3. What ingredient could you not live without? Vanilla if it's sweet, pepper if it's spicy.
4. What do you never let in your kitchen? Pepsi.
5. What is your favorite drink? Really good Ceylon, Assam or Earl Grey tea. Not too hot.

Friday Fiver: Feedback Baby
1. What have you sold?
Girl Scout cookies, candles for junior high school music programs, magazines...not much, since I've never worked in retail.
2. What do you want to change? The global warming trend. And the infrequency with which my children clean their bathroom.
3. What does your answering machine / voice mail message say? "If you are calling for any solicitation, please take us off your list."
4. Where did you go to school? High school: DC suburbs. College: Philadelphia. Grad school: Chicago.
5. Friday fill-in: If you'd like to reach me, ______. If you'd like to reach me, e-mail or text me and don't use a profanity in the subject line or you may get filtered into my spam folder.

Fannish 5: What are your five favorite redemption storylines?
1. Damar in Deep Space Nine
. He went from being a selfish, despicable person to a passionate freedom fighter allied with someone he once considered an enemy.
2. Boromir in The Lord of the Rings. Everything that follows, up to the destruction of the Ring, is dependent upon the breaking of the Fellowship and his death fighting the orcs.
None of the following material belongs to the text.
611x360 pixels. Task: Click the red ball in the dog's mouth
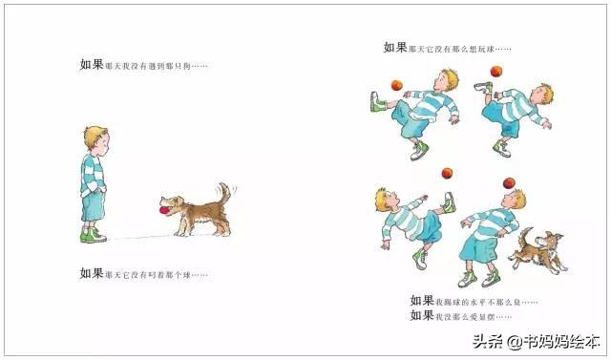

3. Snape in Harry Potter. It has an incredibly sucky ending but the story up to that point made it worth following; to me, he's by far the most interesting character in those books.
4. Callisto in Xena. I don't particularly like how Christian her salvation is, but it's very moving anyway.
5. Norrington in Pirates of the Caribbean. I figured after he went over to Becket that he was done for, and I liked that he died saving Elizabeth.